Plena de ludismo e irreverencia, esta comedia de los hermanos Oleg y Vladimyr Prosnyakov es en el fondo una inteligente y amarga reflexión acerca de la sociedad rusa tras la disolución de la Unión Soviética y quizás pueda tocar a un sector juvenil que piensa que no hay causas por las que hay que luchar, aunque en México las hay y muchas, pero que en cuanto a la corrupción policial se trata encuentra similitudes entre ambas sociedades. Los hermanos Prosnyakov son considerados representantes de la dramaturgia contemporánea rusa y rompen con los esquemas clásicos de construcción al presentar una serie de secuencias –las reconstrucciones de los tres asesinatos en la indagación policial– entreverados con las incidencias familiares de Valya, el joven protagonista que narra abiertamente al público, y es en este entreveramiento en donde se muestra la malicia dramatúrgica de los autores. En efecto, en lugar de causa y consecuencia de la estructura aristotélica tradicional, cada momento familiar o de recuerdo de Valya se liga inmediatamente con una reconstrucción del crimen.

A la primera discusión del padre y la madre del joven, referente al papel del baño, sigue una reconstrucción de asesinato en un baño. Al recuerdo infantil de la negativa a tirarse a la alberca con el pretexto de no tener traje de baño (que muestra la temprana pereza de Valya y su cinismo al descubrir que “si creen que estás castigado ya no te castigan más”) sucede la reconstrucción en la alberca. El regaño del padre por comer con palillos comida japonesa –porque así no tiene que lavar platos– es introducción a la reconstrucción en el restaurante japonés y lo que sigue hasta el final. Unos y otros momentos van pautando mucho de lo que ocurre en la sociedad rusa, el temor al terrorismo que el hijo usa como pretexto para no ir por el pan árabe que le pide la madre, la xenofobia del padre –“en Rusia comemos con cuchara”– y el consumismo de la madre, la presencia internacional de los japoneses, la corrupción policiaca y la enorme brecha generacional contra una juventud que ni “siquiera es capaz de protestar” ejemplificada por ese treintón graduado en filosofía que escoge el camino sin esfuerzo, aparte de vivir en la casa paterna, de representar a las víctimas de asesinatos en las reconstrucciones de los mismos. Los chispeantes diálogos y las sentencias de Valya van determinando a los personajes.

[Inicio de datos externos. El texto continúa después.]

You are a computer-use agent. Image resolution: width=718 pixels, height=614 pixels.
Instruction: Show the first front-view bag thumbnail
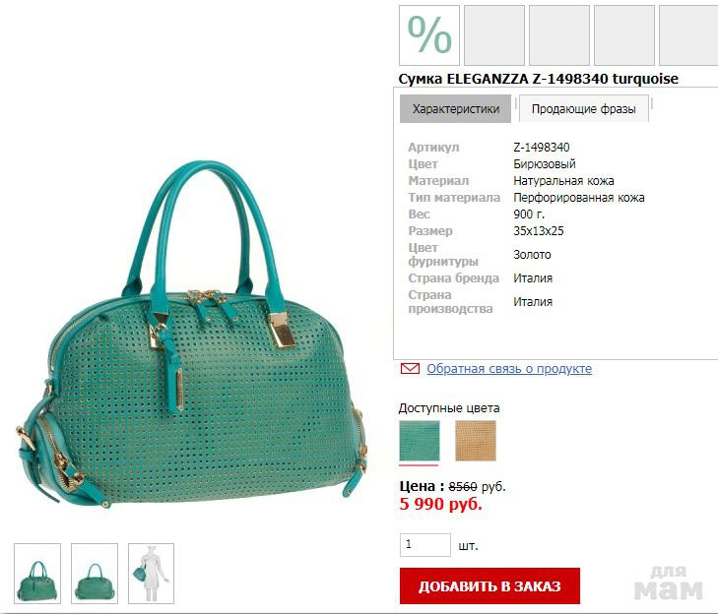click(x=37, y=574)
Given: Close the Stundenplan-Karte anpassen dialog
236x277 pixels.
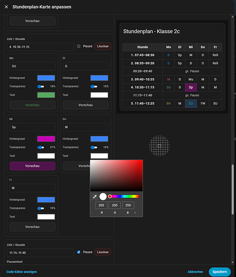Looking at the screenshot, I should click(x=6, y=7).
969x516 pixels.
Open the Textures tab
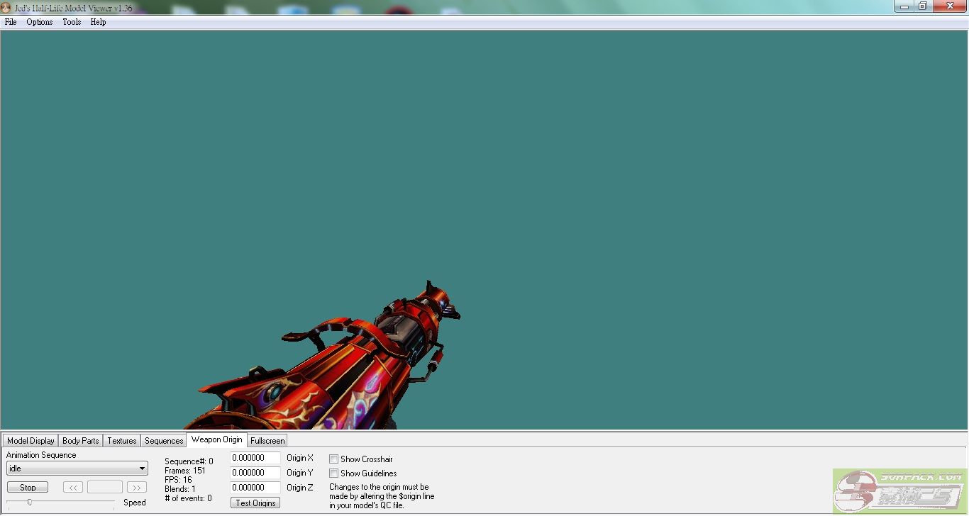point(122,441)
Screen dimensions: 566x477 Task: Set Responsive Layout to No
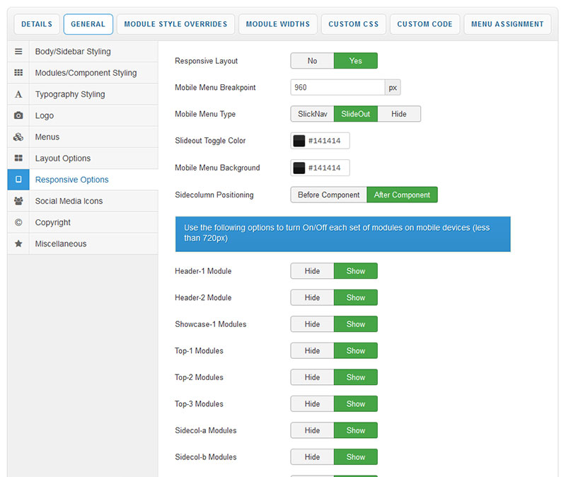click(312, 61)
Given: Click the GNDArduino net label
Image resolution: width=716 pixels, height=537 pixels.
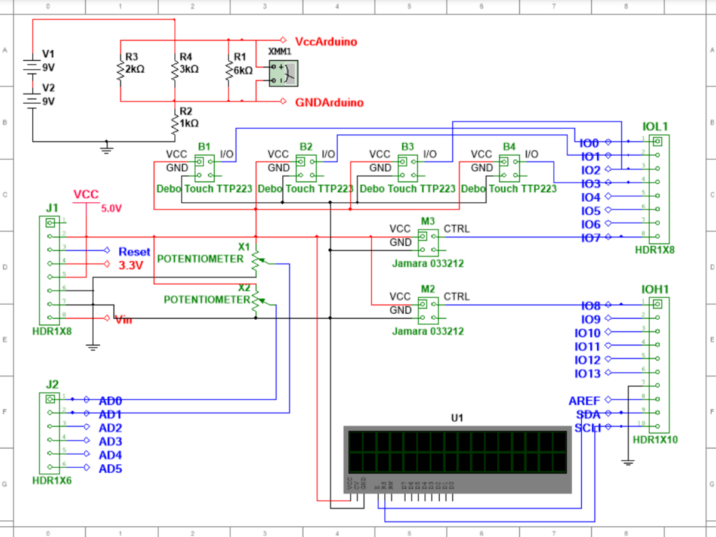Looking at the screenshot, I should (329, 103).
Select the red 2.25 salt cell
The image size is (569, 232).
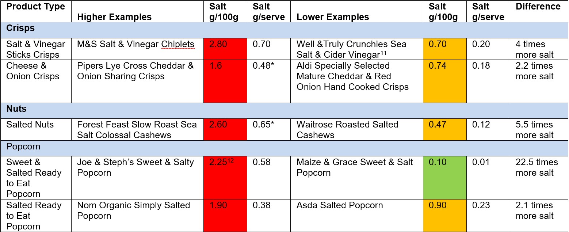(225, 178)
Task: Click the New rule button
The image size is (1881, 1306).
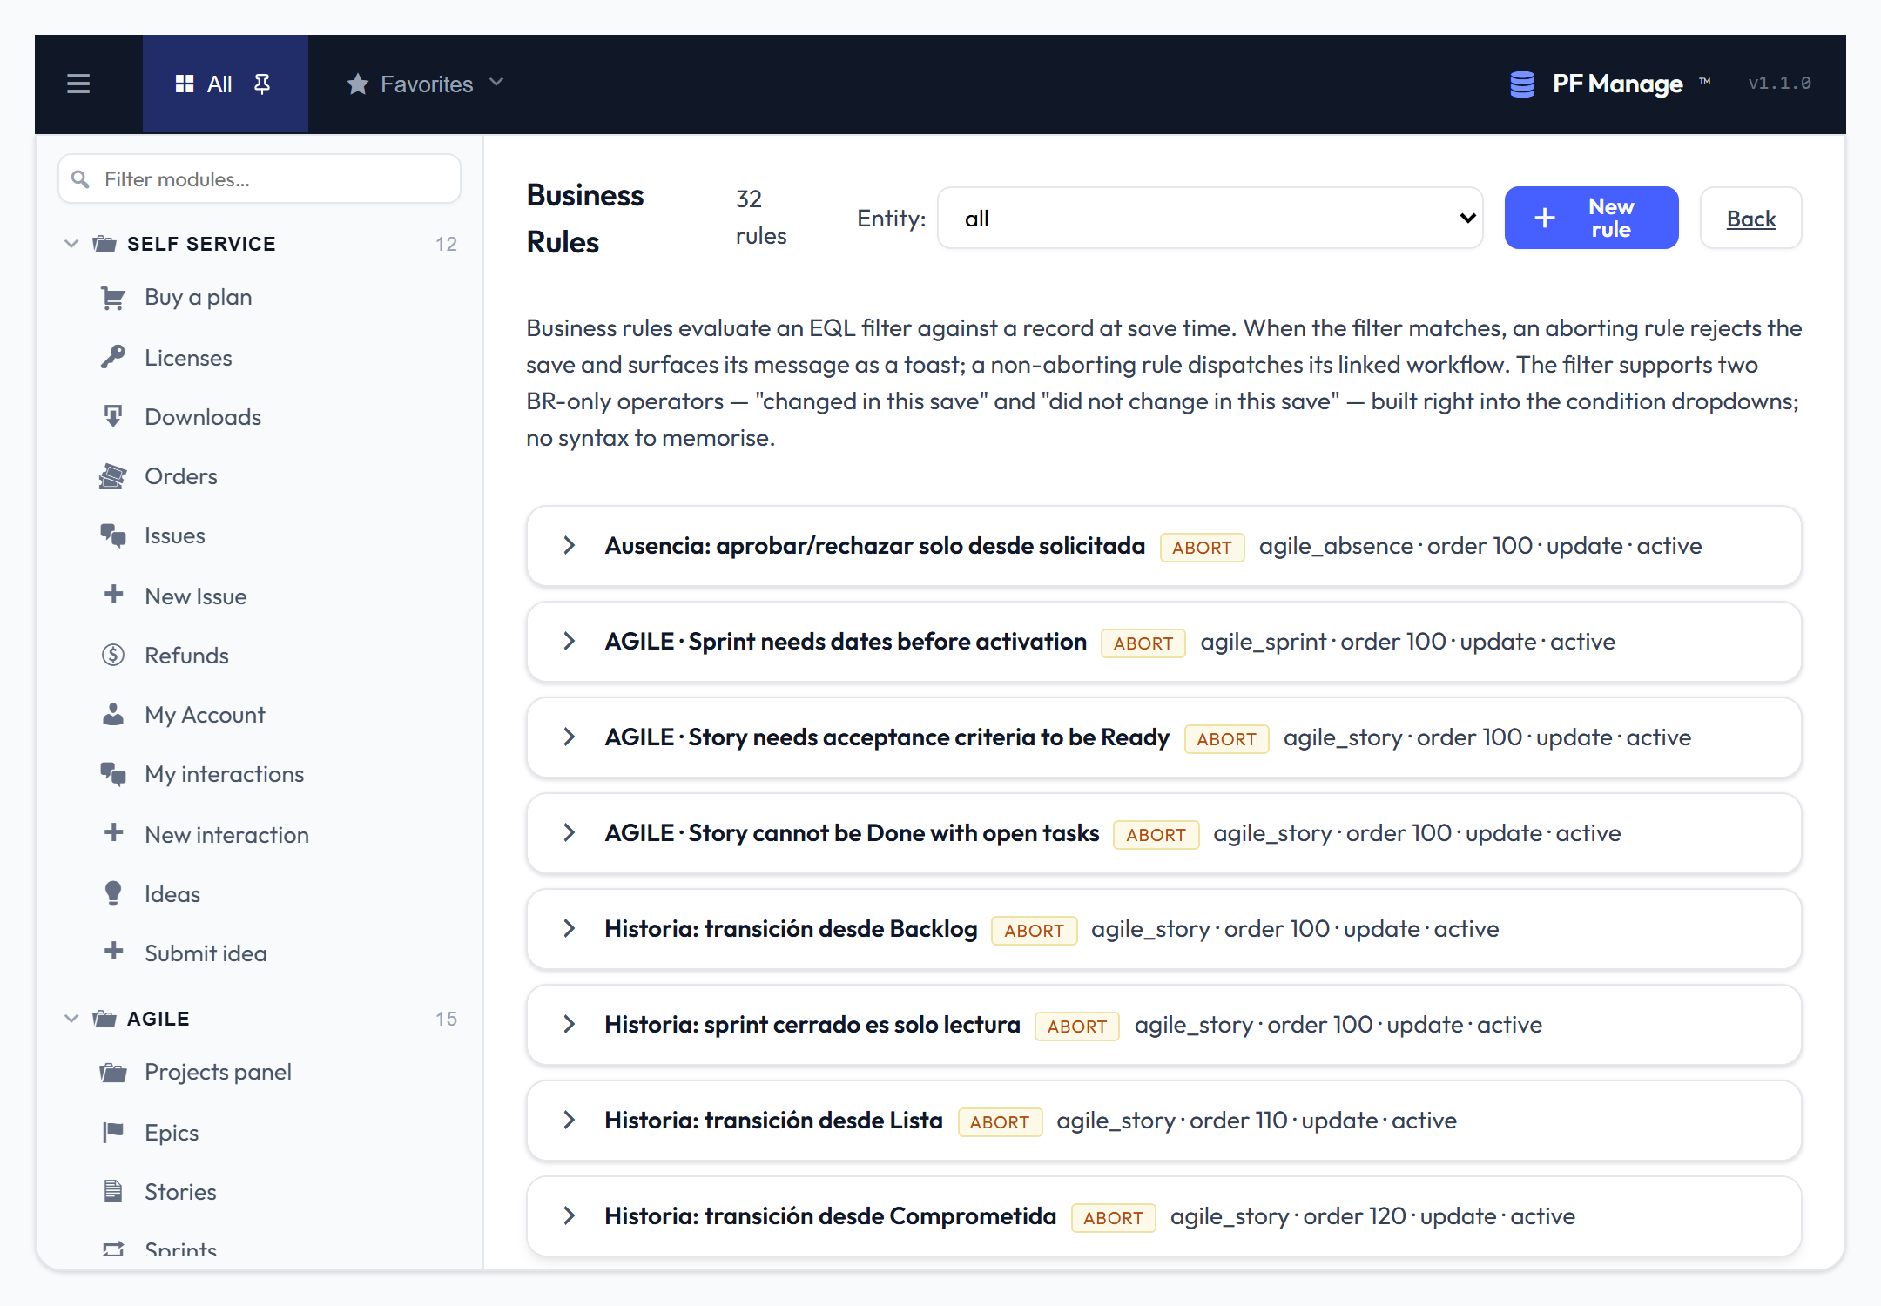Action: (x=1591, y=218)
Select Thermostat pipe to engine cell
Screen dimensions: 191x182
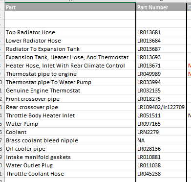point(70,74)
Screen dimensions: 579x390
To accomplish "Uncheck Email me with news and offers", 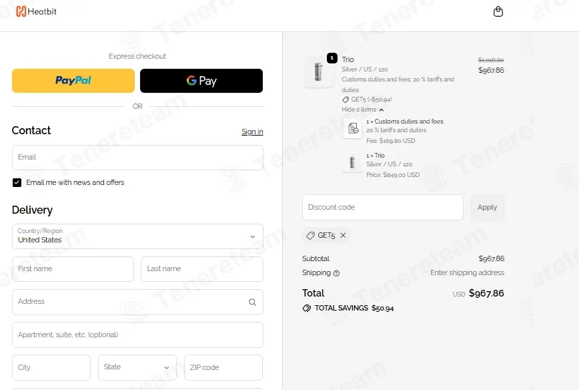I will [17, 182].
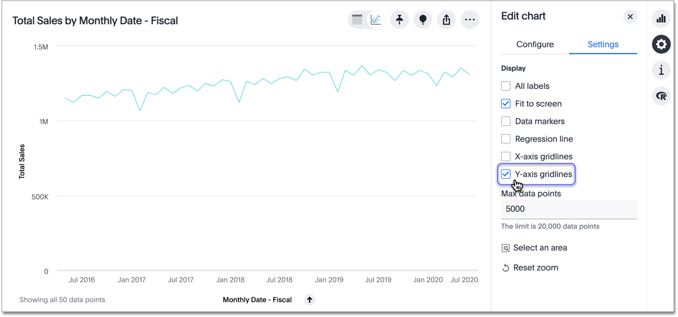Select the line chart view icon
678x317 pixels.
(375, 20)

En una escenografía de Atenea Chávez y Auda Caraza –apoyada por la iluminación de Matías Gorlero– consistente en tres cajones rectangulares que al abrirse total o parcialmente se convierten en el lugar de la madre, el baño, la caja laqueada en donde aparece la mujer japonesa con un misterioso pasado, y con un gran espacio en donde se escenifican otros momentos con el aditamento de bancos y mesas plegadizas, Martín Acosta dirige una de sus escasas incursiones en comedia. El ritmo está logrado con gran precisión, sobre todo si se toma en cuenta que los actores –excepto Antonio Vega que representa a Valya– encarnan varios papeles en acciones casi de transformismo, en mucho debidas al excelente vestuario que diseñó Ana Graham. La intencionalidad y la gracia de las escenas, muy farsescas, deja traslucir, empero, la condición pobrediablesca tanto de los homicidas como de quienes los persiguen, aun en momentos de concupiscencia como el del inspector y la agente Lidya que deja entrever un sexo más bien rutinario.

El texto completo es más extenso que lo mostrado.